Эта не шибко оригинальная и довольно скучная история была известна подполковнику службы судебных приставов во всех подробностях. Он знал даже чуточку больше, чем удалось установить следствию, и не без оснований предполагал, что хозяин квартиры, в которую он только что совершенно незаконно проник, не вернется никогда.
Повесив в стенной шкаф форменный бушлат и кепи, пристав отправился в ознакомительную прогулку по квартире. Шикарная обстановка его не особенно впечатлила: во-первых, он видел и не такое, а во-вторых, умел четко отделять главное от второстепенного. Вот господин Чернышев таким умением явно не обладал, поскольку ухитрился в погоне за деньгами и ни черта не стоящим барахлом, которое можно на эти деньги приобрести, потерять главное – жизнь.
Если бы нечто подобное сказали Игорю Вадимовичу в глаза, он бы наверняка стал возражать – с его точки зрения все это наверняка выглядело не так примитивно. Но погиб он именно из-за денег – недопрыгнул, пытаясь с разбега перемахнуть финансовую пропасть, отделяющую скромного секретаря российского посольства в Венесуэле от «владельца заводов, газет, пароходов», и расшибся в лепешку на такой глубине, что никто даже не слышал, как он там шмякнулся.

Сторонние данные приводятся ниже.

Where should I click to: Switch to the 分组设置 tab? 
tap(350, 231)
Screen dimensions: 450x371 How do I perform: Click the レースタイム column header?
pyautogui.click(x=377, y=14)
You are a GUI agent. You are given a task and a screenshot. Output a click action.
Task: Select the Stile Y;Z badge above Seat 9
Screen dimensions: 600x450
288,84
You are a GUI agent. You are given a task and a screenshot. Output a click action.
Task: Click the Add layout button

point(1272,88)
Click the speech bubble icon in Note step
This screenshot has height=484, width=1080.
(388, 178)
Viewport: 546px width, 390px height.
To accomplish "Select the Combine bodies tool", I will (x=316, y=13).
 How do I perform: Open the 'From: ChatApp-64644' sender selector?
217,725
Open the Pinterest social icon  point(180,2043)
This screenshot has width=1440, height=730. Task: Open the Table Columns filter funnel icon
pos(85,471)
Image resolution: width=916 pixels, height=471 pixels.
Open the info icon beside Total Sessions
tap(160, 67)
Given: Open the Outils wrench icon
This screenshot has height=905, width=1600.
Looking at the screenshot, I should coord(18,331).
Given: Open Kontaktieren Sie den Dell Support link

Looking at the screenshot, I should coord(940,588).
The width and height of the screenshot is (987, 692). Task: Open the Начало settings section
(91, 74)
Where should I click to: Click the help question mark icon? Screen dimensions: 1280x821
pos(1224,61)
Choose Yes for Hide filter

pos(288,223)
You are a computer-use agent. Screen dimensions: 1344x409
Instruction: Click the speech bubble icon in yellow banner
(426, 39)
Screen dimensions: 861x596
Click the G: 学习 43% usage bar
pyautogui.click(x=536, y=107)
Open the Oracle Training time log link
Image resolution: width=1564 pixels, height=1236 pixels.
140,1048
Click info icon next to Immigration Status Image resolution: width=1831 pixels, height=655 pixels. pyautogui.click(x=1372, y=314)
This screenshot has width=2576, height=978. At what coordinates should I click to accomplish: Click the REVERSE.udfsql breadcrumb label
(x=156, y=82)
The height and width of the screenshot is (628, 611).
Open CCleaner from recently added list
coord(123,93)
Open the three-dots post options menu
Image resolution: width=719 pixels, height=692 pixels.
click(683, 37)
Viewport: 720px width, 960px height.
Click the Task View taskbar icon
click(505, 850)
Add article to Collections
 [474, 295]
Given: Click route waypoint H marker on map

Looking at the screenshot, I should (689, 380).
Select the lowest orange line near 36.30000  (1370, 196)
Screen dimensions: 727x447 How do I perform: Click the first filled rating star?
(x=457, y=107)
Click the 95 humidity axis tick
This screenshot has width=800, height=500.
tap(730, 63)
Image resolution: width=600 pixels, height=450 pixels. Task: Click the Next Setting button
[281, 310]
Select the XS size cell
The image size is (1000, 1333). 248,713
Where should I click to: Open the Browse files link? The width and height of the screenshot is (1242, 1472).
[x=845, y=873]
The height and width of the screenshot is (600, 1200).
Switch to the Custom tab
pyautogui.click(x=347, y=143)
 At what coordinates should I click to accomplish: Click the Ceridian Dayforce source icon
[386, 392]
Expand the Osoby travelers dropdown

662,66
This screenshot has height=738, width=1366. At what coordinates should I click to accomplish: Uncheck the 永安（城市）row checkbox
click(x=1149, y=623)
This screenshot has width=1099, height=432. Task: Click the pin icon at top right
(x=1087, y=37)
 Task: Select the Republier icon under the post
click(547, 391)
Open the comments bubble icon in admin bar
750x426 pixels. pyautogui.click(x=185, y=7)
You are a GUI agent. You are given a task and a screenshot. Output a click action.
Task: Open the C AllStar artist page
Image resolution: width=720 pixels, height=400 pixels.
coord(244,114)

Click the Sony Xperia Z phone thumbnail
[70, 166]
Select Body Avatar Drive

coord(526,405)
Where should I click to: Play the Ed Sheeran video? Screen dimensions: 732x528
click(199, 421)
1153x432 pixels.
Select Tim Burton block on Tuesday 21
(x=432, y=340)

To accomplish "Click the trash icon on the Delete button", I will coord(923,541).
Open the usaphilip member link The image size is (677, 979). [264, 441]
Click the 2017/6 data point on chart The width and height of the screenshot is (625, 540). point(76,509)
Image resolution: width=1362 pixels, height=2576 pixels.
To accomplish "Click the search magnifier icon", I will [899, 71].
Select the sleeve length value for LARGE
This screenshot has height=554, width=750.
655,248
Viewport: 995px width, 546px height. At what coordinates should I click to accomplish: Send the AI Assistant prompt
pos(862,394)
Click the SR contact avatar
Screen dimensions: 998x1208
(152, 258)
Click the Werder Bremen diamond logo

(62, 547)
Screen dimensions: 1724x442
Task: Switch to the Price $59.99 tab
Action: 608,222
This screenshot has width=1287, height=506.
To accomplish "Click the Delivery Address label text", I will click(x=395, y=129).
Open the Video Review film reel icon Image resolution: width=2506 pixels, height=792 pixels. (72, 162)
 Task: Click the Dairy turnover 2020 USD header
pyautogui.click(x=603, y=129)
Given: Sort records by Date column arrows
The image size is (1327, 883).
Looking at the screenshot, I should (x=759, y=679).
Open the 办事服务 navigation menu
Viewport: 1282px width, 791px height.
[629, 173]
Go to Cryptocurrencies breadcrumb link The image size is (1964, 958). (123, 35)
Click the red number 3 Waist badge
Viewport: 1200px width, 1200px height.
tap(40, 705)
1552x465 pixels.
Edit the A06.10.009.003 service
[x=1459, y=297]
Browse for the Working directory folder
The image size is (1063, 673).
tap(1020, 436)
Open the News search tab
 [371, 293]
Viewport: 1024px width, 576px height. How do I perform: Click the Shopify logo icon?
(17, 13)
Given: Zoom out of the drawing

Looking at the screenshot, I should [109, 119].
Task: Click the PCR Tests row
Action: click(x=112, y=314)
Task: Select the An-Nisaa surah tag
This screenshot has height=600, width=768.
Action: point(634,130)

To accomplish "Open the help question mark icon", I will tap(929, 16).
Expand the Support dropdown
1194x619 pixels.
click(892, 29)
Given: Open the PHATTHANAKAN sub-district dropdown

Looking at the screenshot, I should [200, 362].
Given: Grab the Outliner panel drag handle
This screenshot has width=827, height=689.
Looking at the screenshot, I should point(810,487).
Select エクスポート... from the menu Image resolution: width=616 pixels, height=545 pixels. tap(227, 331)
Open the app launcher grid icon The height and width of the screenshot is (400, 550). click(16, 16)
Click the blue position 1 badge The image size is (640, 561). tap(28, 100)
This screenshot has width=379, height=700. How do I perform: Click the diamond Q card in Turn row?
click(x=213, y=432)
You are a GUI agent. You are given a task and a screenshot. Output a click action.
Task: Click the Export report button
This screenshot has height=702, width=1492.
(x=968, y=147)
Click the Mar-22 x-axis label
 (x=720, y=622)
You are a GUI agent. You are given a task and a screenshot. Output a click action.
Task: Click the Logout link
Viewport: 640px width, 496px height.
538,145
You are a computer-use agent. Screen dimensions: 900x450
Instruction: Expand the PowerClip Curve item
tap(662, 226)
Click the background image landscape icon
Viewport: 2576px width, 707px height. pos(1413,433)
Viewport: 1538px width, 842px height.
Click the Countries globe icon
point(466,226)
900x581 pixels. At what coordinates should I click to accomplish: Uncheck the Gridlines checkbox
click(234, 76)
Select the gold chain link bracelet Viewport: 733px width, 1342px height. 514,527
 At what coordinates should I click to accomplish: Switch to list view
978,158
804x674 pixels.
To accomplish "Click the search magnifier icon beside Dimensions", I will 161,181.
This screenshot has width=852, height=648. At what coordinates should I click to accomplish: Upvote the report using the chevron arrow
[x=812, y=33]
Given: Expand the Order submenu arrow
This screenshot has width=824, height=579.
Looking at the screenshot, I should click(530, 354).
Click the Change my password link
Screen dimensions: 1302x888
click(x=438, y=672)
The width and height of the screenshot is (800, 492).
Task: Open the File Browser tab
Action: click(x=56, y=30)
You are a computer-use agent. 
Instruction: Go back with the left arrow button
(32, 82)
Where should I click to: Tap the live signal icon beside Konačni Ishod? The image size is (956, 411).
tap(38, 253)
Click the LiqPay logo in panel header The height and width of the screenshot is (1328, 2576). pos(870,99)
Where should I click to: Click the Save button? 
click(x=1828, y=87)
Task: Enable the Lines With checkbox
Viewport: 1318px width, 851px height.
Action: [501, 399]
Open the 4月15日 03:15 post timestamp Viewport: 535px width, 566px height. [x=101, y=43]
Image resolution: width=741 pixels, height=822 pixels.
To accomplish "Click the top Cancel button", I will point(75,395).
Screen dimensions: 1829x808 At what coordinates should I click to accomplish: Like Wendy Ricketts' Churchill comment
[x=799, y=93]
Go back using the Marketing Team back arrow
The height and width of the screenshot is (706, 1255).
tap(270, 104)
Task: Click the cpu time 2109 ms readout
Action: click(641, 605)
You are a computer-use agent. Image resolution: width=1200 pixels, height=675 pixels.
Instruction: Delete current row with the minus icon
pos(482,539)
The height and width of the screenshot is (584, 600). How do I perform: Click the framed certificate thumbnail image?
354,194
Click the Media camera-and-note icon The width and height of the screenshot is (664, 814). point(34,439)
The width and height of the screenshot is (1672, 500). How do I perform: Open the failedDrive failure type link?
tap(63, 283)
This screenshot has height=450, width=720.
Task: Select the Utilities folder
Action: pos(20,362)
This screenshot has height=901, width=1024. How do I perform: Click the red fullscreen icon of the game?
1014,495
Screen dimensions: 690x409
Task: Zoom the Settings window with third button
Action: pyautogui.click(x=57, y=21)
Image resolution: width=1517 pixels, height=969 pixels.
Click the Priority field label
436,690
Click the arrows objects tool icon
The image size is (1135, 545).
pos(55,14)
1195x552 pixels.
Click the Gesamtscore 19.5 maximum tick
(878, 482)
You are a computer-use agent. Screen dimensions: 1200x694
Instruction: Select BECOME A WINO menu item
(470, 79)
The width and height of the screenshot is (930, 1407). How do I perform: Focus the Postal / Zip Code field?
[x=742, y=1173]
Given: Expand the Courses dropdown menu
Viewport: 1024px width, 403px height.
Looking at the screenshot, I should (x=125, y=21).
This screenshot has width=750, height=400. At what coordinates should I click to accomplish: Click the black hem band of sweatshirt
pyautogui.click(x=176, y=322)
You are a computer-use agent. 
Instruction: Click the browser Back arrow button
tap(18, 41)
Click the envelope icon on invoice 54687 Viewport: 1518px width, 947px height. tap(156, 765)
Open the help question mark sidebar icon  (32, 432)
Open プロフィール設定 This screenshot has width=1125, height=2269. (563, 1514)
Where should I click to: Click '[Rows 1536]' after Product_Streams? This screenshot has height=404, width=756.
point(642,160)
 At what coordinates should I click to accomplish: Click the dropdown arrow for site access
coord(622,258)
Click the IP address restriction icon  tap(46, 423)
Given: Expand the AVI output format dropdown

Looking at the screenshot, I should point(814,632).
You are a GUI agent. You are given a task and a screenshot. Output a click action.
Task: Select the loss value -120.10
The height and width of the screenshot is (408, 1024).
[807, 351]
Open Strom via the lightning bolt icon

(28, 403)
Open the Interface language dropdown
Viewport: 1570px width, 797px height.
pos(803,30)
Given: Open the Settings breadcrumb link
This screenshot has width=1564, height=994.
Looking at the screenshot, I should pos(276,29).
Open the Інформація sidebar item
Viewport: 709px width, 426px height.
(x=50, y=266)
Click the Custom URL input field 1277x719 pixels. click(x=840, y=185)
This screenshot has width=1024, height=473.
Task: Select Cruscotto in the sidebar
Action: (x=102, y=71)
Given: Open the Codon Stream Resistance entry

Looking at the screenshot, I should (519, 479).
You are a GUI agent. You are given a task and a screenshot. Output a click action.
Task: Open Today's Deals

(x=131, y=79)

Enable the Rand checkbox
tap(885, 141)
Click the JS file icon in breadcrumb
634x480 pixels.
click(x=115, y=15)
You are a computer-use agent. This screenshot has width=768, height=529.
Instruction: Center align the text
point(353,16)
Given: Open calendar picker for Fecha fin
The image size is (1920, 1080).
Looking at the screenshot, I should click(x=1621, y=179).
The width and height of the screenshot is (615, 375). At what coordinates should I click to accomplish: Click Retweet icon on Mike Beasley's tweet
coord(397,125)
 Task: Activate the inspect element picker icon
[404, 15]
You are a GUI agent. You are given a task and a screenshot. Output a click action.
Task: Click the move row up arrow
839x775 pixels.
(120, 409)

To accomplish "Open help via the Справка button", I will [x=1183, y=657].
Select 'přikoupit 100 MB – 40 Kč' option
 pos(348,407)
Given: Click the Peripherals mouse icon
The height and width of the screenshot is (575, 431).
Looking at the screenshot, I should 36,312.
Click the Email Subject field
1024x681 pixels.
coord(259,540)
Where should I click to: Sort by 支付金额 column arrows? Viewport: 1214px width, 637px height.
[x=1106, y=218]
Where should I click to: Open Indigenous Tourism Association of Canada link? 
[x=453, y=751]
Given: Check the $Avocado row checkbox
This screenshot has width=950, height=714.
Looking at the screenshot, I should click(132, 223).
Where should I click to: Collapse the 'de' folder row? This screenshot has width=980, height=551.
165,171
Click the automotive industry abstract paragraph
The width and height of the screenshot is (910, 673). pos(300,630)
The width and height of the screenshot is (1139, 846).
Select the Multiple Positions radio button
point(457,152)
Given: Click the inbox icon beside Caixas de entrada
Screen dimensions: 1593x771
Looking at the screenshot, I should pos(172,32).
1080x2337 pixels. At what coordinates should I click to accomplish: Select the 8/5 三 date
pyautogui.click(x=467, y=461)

Некоторую заинтересованность человека в форме судебного пристава во всей квартире вызвал только музыкальный центр – вернее, хранящаяся в специальных хромированных подставках внушительная коллекция компакт-дисков. Некоторое время, сняв темные очки, он внимательно изучал надписи на обложках, а затем, так и не включив музыку, двинулся на кухню: дисков в лотках было что-то около трех сотен, и во всей этой груде пластика не нашлось ни одной записи, которую ему захотелось бы послушать. Классикой тут даже не пахло; было невооруженным глазом видно, что собранные здесь диски делятся на три категории: те, что нравились Чернышеву, те, которые любит его жена, и те, что приберегались для гостей – судя по названиям групп и именам исполнителей, гостей не простых, а начальственных. К этой категории можно было смело отнести несколько сборников шансона и песен мэтров российской эстрады – Пугачевой, Ротару, Кобзона и иже с ними, а также сборник альбомов «Любэ» – любимой группы действующего президента.